My mother, brothers, sisters, and uncle have been as much a part of my adventures as all those folks, so you’ll find them here, too, especially my older twin sisters, Tryphena and Tryphosa.  Frankly, some days I would rather not talk about those two, given the ways they have embarrassed me all the days of my life, but I suppose I owe them their due.

Ethan Allen himself charged me to write the history of the Green Mountain Boys, so I am fulfilling my obligation to him.  If you are a schoolmaster searching for some theme so you can force your young scholars to memorize that theme and avoid seeing the real story, then this book is not for you.  If you are one of those historians who mines remembrances of old soldiers so you can add a footnote to your already too tedious compendium of facts to prove your portentous theory, then you probably should go elsewhere for your primary sources.  If you are a dreamer who wants to remember our American Revolution as a mass movement of patriots, all sacrificing for our common vision of a democracy, then you definitely should go find some other cloud to sit on.

I did walk among true patriots—true heroes.  You will know them when you meet them here.  You will also recognize those who claimed to be patriots, but whose words were braver than their actions, and those whose prejudice against others motivated them more than patriotism.  We could fill New York City with all who now claim to have been with Ethan Allen and Benedict Arnold when they took Fort Ticonderoga.

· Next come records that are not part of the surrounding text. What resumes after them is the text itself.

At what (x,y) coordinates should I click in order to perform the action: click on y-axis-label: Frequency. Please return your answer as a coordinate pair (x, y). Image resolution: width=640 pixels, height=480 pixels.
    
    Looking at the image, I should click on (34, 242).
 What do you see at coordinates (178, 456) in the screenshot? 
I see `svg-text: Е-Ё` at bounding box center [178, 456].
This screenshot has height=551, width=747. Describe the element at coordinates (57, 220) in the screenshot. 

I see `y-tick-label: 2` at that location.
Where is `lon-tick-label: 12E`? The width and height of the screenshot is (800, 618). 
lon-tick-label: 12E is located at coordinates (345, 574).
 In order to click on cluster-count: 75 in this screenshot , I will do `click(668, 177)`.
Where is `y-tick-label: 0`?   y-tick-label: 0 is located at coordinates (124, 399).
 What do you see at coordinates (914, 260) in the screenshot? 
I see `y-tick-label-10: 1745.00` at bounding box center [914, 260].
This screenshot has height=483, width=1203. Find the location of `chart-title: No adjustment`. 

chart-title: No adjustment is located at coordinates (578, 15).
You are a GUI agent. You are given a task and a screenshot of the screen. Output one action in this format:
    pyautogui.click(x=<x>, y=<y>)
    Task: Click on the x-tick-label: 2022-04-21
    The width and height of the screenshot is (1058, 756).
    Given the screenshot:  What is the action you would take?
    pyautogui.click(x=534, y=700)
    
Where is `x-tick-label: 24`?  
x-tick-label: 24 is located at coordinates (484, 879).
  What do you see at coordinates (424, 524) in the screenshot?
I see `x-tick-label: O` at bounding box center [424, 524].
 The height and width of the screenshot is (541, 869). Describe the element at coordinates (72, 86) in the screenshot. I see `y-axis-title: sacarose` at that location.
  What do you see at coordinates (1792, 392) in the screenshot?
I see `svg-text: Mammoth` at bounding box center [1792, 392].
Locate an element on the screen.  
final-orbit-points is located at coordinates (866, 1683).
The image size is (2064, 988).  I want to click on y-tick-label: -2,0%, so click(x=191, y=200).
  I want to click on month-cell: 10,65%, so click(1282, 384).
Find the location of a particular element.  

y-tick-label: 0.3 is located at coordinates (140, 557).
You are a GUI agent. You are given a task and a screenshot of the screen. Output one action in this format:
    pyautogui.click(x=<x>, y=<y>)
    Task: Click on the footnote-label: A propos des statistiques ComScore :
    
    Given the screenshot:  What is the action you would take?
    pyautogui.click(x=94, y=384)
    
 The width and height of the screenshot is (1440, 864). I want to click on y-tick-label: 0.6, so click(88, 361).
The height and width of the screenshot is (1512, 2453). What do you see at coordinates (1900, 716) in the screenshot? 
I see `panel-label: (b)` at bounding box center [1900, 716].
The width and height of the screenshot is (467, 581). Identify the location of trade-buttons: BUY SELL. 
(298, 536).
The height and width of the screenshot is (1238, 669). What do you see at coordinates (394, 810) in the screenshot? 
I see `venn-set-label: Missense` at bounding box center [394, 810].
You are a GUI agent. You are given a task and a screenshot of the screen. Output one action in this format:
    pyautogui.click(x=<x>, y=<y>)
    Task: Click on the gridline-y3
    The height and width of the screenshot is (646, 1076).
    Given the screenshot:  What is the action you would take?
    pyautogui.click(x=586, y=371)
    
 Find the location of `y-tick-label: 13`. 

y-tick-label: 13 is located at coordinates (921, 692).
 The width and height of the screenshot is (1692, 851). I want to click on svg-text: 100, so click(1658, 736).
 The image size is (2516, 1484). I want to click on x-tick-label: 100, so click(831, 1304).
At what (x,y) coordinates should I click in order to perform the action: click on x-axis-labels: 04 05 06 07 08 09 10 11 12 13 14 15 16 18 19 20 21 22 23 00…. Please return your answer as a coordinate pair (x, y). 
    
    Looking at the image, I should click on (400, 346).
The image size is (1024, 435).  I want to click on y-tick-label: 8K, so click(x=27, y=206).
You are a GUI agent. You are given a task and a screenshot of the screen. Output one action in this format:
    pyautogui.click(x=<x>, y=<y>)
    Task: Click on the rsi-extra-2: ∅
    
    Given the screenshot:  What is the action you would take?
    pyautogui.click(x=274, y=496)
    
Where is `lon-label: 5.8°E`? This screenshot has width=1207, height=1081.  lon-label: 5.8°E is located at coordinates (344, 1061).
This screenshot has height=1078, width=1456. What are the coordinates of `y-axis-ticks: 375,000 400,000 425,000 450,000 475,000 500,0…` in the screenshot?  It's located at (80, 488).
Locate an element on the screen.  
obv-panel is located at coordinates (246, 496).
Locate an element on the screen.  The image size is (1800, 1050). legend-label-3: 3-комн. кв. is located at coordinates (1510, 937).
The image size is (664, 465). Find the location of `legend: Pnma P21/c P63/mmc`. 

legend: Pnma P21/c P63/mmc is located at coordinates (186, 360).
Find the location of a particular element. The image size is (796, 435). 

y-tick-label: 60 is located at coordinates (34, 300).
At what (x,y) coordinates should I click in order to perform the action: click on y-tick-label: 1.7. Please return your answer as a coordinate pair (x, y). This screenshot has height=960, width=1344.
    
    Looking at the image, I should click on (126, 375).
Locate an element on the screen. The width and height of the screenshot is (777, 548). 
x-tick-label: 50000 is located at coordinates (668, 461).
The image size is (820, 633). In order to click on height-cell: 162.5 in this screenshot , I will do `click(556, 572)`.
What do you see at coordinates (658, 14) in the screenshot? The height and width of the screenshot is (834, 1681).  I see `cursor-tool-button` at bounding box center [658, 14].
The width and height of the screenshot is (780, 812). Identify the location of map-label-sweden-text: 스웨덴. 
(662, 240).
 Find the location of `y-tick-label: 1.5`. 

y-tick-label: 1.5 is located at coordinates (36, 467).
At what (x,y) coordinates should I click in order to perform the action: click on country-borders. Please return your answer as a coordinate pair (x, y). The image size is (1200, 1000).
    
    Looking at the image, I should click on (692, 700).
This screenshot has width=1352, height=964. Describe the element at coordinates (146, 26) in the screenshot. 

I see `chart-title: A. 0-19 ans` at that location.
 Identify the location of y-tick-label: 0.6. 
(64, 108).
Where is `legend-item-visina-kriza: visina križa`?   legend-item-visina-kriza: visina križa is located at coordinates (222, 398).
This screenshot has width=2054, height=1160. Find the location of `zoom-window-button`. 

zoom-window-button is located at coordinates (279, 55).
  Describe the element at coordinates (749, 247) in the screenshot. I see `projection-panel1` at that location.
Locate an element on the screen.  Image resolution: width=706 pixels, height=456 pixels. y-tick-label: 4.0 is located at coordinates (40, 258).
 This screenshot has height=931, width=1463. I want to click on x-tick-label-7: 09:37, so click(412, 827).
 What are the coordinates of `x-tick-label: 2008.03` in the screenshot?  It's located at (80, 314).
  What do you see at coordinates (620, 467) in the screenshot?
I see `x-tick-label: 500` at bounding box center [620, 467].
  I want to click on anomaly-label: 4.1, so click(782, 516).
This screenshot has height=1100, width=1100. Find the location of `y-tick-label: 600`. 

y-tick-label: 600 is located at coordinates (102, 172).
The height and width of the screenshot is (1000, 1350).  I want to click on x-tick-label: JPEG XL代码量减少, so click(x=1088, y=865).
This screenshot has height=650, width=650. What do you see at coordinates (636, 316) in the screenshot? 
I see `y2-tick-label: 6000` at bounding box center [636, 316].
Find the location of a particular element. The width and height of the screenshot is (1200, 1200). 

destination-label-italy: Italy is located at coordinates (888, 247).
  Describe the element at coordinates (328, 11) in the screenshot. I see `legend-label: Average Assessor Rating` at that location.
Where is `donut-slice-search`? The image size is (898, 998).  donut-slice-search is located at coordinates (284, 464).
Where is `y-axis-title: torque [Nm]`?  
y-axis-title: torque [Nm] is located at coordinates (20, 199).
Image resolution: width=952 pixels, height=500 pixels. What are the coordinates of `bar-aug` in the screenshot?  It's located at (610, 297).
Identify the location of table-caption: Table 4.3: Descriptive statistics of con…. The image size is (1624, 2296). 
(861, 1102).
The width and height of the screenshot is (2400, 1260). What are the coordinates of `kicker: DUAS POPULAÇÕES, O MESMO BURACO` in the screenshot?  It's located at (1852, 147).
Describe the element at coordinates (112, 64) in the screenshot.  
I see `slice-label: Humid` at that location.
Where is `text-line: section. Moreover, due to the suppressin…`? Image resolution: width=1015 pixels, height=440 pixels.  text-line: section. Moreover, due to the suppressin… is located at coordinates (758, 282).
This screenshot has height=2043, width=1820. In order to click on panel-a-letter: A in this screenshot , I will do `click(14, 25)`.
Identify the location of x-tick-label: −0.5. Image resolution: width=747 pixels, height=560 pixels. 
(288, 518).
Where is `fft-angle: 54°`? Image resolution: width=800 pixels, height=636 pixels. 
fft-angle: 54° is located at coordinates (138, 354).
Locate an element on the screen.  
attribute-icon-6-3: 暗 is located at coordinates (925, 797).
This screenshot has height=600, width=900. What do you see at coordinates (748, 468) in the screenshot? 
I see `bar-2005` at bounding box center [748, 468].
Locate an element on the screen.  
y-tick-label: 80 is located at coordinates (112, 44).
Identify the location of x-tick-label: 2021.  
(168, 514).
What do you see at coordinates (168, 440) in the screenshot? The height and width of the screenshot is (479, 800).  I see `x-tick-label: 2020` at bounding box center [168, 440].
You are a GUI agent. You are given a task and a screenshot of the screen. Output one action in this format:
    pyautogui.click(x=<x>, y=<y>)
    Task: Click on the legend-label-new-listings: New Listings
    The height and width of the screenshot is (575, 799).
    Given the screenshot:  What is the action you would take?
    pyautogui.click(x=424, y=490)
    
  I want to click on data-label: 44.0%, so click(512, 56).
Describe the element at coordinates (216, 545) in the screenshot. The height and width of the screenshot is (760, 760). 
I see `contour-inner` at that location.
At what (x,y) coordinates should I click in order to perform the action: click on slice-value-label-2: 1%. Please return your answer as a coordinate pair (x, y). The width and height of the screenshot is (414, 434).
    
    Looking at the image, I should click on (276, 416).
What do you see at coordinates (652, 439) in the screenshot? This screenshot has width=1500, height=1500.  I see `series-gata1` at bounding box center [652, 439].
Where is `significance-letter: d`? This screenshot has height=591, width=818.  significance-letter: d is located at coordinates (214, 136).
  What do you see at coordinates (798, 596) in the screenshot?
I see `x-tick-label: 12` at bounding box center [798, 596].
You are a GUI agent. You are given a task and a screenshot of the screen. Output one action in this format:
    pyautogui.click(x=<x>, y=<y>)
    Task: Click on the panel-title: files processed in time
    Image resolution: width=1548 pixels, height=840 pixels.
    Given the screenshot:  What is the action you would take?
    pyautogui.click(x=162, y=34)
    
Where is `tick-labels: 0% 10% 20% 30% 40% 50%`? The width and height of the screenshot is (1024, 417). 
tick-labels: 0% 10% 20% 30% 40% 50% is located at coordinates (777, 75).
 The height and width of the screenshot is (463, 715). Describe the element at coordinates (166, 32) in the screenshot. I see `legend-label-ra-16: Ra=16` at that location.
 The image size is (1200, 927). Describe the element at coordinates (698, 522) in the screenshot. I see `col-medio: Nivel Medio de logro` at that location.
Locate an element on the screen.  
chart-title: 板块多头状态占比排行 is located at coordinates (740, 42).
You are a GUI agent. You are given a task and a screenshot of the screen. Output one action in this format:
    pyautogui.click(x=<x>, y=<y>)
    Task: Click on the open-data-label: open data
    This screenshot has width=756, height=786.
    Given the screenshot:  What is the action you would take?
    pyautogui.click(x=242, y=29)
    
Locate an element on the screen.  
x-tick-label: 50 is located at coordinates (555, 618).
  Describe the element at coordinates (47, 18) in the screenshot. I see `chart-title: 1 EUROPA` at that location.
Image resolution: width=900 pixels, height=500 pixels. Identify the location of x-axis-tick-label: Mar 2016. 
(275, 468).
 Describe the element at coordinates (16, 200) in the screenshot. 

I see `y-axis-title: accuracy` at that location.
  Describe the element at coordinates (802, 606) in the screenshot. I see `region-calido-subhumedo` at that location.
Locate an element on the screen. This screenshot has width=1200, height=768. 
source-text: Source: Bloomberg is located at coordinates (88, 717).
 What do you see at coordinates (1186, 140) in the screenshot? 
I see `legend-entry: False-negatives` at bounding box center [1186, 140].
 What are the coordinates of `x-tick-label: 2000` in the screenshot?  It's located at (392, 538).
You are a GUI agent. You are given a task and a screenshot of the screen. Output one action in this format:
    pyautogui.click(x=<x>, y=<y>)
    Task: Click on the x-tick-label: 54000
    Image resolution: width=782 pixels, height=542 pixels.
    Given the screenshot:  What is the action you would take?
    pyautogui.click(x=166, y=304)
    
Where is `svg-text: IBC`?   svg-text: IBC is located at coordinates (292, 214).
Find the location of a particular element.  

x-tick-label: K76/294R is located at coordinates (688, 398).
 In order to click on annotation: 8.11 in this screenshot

My story begins in 1774 and ends—for the most part and for all the reasons I confess to—in 1777, long before our Revolution ended.  Please forgive me for what I reveal here, for I have been, as so many I have known, too, too human.

If you think my story pure unadulterated hogwash, you probably only have the quaint tales of school history books to judge it by.  So I end by quoting Ethan Allen, without whose inspiration and exuberance I would never have joined the Green Mountain Boys from Pownal.  “The critic will be pleased to excuse any inaccuracies in the performance itself, as the author has unfortunately missed a liberal education.”